What Is a Good GPA at BU?
A GPA of 3.4 or higher is considered solid at BU, where the average undergraduate GPA sits near 3.5. Dean's List threshold is 3.5 cumulative with a full-time course load. Latin honors require 3.5 / 3.7 / 3.85 cumulative GPA depending on tier.
The average undergraduate GPA at BU sits near 3.50, drawn from the BU registrar policy and aggregated reporting. Enter your courses in the calculator above to see where your cumulative GPA lands relative to that figure.
How BU Calculates GPA
Boston University (BU) uses a 4.0 grade point scale and uses plus/minus modifiers (A-, B+, B-, and so on). The school caps A+ at the same 4.0 value as an A, which matters when converting letter grades from a transcript that records A and A+ separately. Each course's grade points multiply by its credit hours, those quality points sum across all courses, and the total divides by total credits attempted.
BU GPA Formula
GPA = Sum(Grade Points x Credit Hours) / Sum(Credit Hours)
- Grade Points = letter-grade value on the 4.0 scale
- Credit Hours = credit value of the course on the BU transcript
- A+ = 4.0 (same as A on the standard scale)
BU Grading Policy Notes
BU uses the standard 4.0 scale with plus and minus modifiers. A+ records but caps at 4.0. Each undergraduate school (CAS, Questrom, Engineering, COM, Sargent) maintains its own Dean's List policy and Latin honors cutoffs.
BU Honors and Recognition
Dean's List at BU
BU lists students with a GPA of 3.50 or higher on the Dean's List. Dean's List is based on cumulative GPA across all completed terms.
Latin Honors at BU
- Summa cum laude: 3.90 cumulative GPA or above
- Magna cum laude: 3.80 cumulative GPA or above
- Cum laude: 3.50 cumulative GPA or above
BU Dean's List requires a 3.5+ term GPA with a full-time course load. Latin honors thresholds vary slightly by school; CAS uses 3.5/3.8/3.9.
Academic Standing and Repeat Policy at BU
Academic Probation Threshold
BU places students on academic probation when their cumulative GPA drops below 2.0. Probation usually triggers mandatory advising, restricts course registration, and can affect financial aid or scholarships. Use the calculator to model remaining semesters and see how many A or B grades would lift the GPA back above the 2.0 floor.
Repeating a Course at BU
Under BU's repeat policy, the new grade replaces the old grade in the GPA calculation. This calculator treats every entered row as a distinct graded attempt; if your school replaces the old grade, leave off the original, and if both count, enter both lines. Always confirm the final transcript version with the registrar before relying on a projected GPA.
Grade Forgiveness at BU
No. Boston University does not offer formal grade replacement. Repeated courses count both attempts in the GPA; the most recent attempt satisfies the degree requirement.

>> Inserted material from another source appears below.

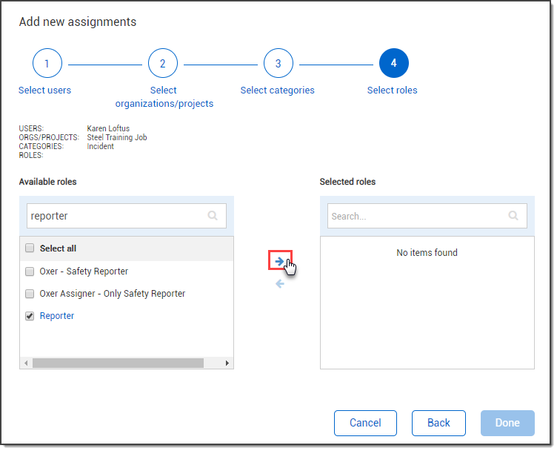Click the Done button
The width and height of the screenshot is (557, 451).
[x=507, y=423]
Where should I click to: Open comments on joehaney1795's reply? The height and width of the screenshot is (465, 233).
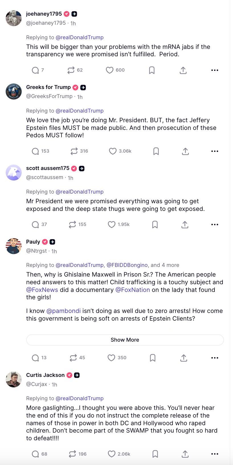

Major GPA Requirements at BU
Most majors require 2.0 minimum. Questrom admission requires 3.0+ in business prerequisites. Engineering majors require 2.0 to 2.5 in technical core depending on program.

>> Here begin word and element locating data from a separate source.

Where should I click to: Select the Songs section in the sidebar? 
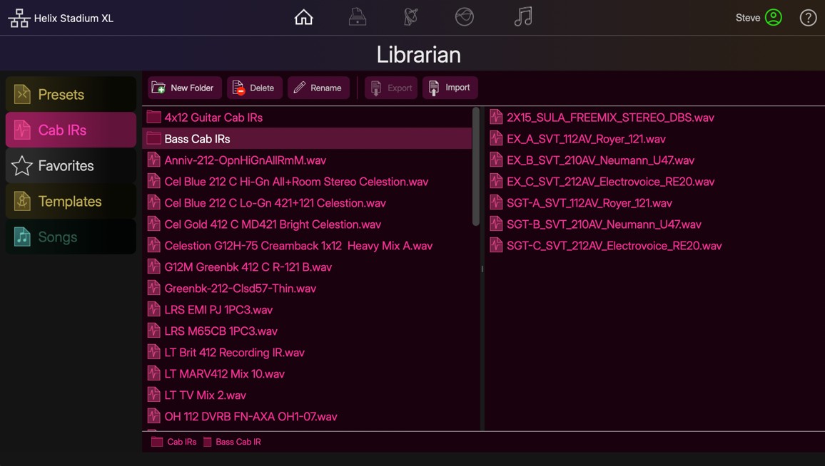(70, 237)
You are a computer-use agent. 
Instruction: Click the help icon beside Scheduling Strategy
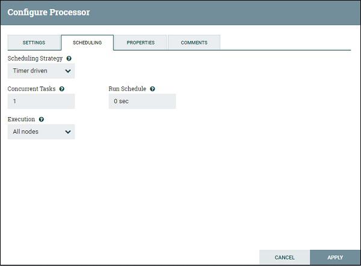[69, 59]
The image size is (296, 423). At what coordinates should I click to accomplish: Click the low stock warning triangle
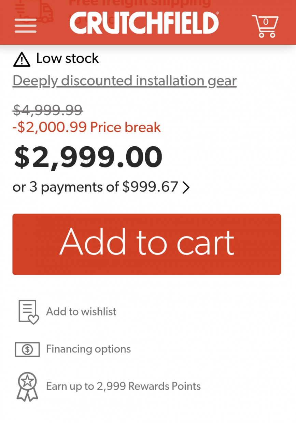tap(22, 59)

What Makes BU Grading Distinctive
- Each school sets its own honors cutoffs
- Strong urban-campus location influences enrollment
- BU Hub general education replaces traditional core
BU at a Glance
- Institution type
- private research
- Location
- Boston, MA
- Undergraduate enrollment
- 37,557
- Founded
- 1839
- Athletic conference
- Patriot League
- Average undergrad GPA
- 3.50
- Registrar source
- BU official grading policy
Related GPA Tools
To roll this BU GPA into a cumulative figure across multiple semesters, use the cumulative GPA calculator. For a semester-by-semester view with optional prior-GPA import, use the college GPA calculator. To compute individual course grades before they hit your transcript, switch to the grade calculator.
Accuracy Note
This calculator follows the grading policy published by the BU registrar as of 2026-04-18. Policies are reviewed periodically; the "Last verified" date in the footer reflects the most recent confirmation. Always cross-check your final GPA against your official transcript. The tool models the same formulas registrars use but cannot account for grade forgiveness petitions, audit decisions, or exceptions approved by the dean of students.